**YOUR TASK**
Arrange the lines below as a numbered list, starting at the line containing "You are a computer-use" and ending at the line containing "tap(649, 142)". Omit blank lines and leave out the pictures.
---------- SOURCE RECORDS
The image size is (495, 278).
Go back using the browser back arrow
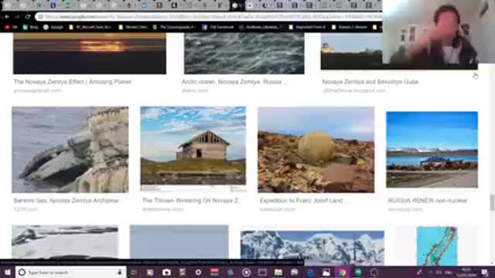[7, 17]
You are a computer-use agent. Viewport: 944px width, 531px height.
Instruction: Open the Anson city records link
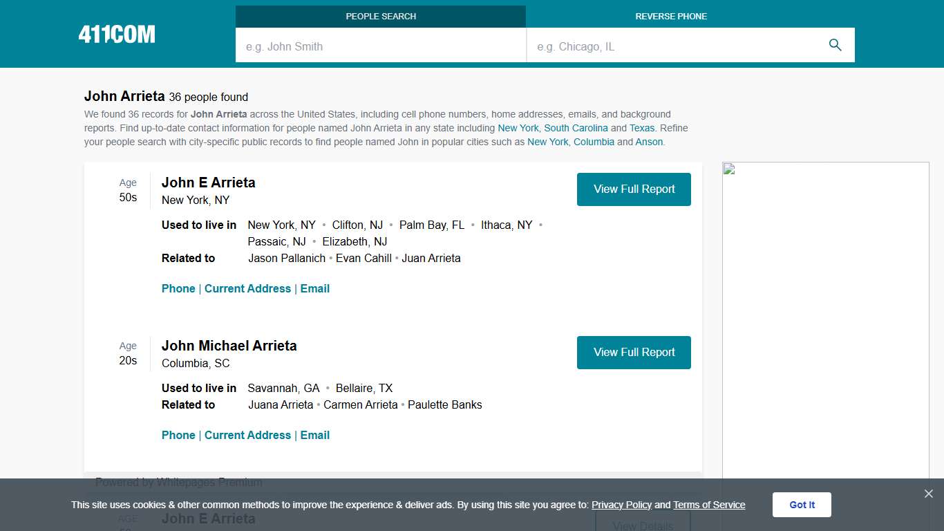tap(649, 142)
--------------------
---------- SOURCE RECORDS
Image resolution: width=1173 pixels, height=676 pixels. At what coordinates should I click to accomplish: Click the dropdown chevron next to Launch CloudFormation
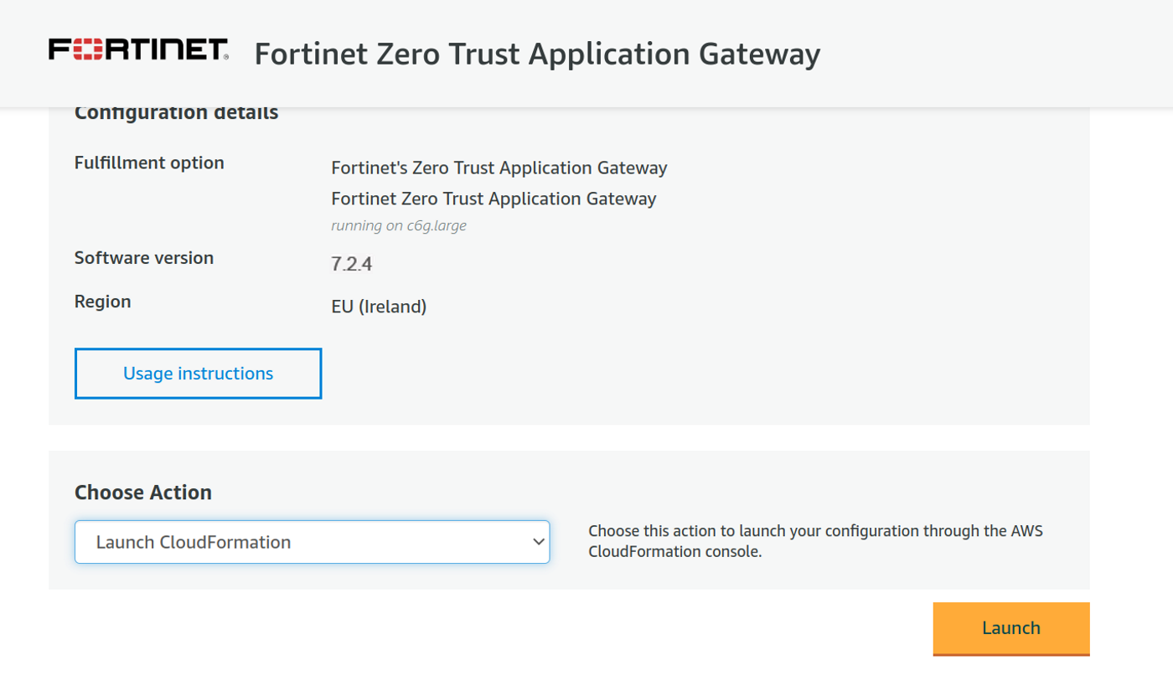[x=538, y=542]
--------------------
**FINISHED EXERCISE**
1. You are a computer-use agent. Viewport: 944px width, 531px height.
2. Instruction: Open the Anson city records link
3. tap(649, 142)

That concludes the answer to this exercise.